REQUIRED ACTION:
From the line containing "You are a computer-use agent. Viewport: 1138px" to the end of the entries, return every line exactly, both ends included, and add nothing.

━━━━━━━━━━━━━━━━━━━━━━━━━━━━━━

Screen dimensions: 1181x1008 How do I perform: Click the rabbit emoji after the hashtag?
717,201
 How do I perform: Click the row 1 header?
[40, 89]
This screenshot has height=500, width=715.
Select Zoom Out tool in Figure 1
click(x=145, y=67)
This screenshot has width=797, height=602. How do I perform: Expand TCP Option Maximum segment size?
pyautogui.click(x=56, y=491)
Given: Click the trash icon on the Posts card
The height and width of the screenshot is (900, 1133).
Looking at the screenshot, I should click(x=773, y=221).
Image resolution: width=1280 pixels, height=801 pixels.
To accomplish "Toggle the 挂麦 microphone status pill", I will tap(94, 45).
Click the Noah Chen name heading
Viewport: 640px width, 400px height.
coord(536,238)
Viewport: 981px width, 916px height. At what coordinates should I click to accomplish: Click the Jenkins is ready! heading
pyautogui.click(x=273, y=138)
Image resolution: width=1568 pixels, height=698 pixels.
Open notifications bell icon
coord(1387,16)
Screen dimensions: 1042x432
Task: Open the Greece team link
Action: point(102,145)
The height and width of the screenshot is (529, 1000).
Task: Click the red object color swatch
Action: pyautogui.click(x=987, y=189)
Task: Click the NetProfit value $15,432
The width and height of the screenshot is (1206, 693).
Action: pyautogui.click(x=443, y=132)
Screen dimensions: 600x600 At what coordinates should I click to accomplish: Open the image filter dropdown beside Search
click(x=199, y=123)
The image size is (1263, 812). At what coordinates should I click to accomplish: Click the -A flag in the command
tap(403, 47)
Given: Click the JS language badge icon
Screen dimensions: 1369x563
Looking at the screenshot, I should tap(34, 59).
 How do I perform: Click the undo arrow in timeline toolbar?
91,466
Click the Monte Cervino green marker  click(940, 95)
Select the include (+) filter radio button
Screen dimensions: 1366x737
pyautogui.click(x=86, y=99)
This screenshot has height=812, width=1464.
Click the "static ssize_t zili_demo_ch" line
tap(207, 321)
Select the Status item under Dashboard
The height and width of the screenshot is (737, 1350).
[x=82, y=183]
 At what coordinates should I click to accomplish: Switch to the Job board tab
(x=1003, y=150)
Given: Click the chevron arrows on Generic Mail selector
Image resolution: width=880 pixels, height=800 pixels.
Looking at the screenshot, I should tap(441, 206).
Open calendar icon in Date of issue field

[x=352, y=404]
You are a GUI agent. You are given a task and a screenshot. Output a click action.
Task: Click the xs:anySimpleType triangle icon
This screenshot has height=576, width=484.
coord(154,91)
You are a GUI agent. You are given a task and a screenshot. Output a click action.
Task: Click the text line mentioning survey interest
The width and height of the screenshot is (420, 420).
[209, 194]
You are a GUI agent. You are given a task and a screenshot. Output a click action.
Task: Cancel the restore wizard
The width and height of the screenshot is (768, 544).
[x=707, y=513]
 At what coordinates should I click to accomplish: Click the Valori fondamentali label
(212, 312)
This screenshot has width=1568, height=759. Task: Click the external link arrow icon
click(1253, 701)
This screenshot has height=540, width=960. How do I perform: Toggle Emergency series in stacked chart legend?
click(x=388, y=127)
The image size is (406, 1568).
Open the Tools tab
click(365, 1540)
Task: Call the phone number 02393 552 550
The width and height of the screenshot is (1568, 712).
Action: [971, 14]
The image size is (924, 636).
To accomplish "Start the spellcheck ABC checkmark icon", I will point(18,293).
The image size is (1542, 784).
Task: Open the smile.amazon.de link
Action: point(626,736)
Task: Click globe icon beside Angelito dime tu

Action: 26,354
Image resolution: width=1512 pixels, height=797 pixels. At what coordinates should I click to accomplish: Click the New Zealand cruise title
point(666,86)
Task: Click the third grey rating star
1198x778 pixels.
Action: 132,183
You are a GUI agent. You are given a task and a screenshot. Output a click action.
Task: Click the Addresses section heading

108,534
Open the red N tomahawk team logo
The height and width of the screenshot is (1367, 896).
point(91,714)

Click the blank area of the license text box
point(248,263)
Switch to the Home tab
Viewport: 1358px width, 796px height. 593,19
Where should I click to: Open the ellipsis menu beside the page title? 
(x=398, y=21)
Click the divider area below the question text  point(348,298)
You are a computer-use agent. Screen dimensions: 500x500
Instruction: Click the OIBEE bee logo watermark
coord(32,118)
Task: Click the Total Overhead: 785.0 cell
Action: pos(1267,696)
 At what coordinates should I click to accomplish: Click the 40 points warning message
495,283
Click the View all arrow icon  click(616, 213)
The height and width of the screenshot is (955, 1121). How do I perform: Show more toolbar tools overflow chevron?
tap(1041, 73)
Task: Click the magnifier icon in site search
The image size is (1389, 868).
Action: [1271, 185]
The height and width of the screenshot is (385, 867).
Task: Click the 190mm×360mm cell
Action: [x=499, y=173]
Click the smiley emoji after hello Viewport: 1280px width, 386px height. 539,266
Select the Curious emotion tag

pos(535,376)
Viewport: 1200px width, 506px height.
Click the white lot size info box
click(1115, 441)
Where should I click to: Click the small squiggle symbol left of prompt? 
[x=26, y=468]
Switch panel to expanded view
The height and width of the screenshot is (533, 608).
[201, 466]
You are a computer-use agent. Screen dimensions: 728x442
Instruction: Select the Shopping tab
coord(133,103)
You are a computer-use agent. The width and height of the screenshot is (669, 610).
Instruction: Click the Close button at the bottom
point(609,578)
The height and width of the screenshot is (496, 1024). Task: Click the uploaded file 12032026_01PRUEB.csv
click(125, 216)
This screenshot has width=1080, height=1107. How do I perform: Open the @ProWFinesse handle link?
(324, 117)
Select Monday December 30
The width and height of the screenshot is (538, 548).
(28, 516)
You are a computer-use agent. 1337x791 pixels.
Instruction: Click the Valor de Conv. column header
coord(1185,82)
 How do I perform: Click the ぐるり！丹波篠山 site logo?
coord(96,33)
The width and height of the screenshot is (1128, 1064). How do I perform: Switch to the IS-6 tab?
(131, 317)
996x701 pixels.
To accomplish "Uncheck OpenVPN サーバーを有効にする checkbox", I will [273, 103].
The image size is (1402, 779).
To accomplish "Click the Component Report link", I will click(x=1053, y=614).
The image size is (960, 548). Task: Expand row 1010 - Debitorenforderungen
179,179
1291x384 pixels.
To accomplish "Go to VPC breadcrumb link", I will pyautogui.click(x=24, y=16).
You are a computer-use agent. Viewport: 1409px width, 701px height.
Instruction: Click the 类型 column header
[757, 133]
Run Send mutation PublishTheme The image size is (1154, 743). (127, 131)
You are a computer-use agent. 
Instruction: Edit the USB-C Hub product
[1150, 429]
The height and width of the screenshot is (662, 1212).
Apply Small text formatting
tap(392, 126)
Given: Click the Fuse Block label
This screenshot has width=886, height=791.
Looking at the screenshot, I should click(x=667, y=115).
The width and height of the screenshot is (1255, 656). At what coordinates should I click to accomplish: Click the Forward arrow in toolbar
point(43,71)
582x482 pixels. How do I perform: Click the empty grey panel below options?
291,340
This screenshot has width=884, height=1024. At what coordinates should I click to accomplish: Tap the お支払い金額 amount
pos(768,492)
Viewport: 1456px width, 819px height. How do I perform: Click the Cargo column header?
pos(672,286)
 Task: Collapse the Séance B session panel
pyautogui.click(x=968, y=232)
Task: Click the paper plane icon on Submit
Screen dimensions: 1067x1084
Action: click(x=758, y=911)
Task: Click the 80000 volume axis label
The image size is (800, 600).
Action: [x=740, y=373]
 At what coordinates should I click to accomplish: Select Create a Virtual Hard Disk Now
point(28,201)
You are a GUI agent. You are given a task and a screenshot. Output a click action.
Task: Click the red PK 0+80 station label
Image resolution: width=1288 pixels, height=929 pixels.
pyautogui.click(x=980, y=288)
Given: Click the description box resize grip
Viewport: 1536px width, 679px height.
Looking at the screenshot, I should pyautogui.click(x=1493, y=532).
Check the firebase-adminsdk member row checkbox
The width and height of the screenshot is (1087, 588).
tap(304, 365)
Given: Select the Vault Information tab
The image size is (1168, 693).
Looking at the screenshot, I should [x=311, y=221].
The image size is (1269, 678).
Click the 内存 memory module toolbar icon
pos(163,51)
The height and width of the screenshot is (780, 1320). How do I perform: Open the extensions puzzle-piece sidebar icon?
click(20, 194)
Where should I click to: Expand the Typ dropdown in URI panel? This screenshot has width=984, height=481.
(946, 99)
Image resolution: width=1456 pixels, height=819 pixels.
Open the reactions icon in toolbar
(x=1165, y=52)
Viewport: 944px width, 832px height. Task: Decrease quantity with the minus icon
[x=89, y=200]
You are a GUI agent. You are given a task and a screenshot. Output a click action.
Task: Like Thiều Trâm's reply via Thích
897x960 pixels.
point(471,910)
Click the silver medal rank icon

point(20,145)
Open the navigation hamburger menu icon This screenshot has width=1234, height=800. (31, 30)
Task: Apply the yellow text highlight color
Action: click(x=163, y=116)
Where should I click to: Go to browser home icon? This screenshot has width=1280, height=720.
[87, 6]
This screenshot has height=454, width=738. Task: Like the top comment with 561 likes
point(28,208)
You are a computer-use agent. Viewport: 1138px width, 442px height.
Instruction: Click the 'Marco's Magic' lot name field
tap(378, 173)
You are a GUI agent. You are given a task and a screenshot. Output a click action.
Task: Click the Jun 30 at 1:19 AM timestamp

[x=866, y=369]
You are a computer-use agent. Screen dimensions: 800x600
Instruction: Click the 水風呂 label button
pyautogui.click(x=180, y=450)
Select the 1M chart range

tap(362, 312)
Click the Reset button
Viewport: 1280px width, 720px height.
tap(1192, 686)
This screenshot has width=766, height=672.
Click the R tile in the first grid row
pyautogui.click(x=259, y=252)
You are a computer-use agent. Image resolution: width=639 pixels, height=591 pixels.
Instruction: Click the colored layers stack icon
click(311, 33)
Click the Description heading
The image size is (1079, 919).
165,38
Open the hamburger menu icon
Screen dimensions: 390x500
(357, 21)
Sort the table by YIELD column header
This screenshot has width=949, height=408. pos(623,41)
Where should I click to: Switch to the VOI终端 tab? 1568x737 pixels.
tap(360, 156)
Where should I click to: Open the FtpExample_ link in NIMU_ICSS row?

━━━━━━━━━━━━━━━━━━━━━━━━━━━━━━

OUTPUT OF THE EXERCISE:
You are a computer-use agent. Viewport: 1138px width, 442px height.
Instruction: Click the 'Marco's Magic' lot name field
tap(378, 173)
You are a GUI agent. You are given a task and a screenshot. Output a click action.
Task: Click the Jun 30 at 1:19 AM timestamp

[x=866, y=369]
You are a computer-use agent. Screen dimensions: 800x600
Instruction: Click the 水風呂 label button
pyautogui.click(x=180, y=450)
Select the 1M chart range

tap(362, 312)
Click the Reset button
Viewport: 1280px width, 720px height.
tap(1192, 686)
This screenshot has width=766, height=672.
Click the R tile in the first grid row
pyautogui.click(x=259, y=252)
You are a computer-use agent. Image resolution: width=639 pixels, height=591 pixels.
Instruction: Click the colored layers stack icon
click(311, 33)
Click the Description heading
The image size is (1079, 919).
165,38
Open the hamburger menu icon
Screen dimensions: 390x500
(357, 21)
Sort the table by YIELD column header
This screenshot has width=949, height=408. pos(623,41)
Where should I click to: Switch to the VOI终端 tab? 1568x737 pixels.
tap(360, 156)
Where should I click to: Open the FtpExample_ link in NIMU_ICSS row?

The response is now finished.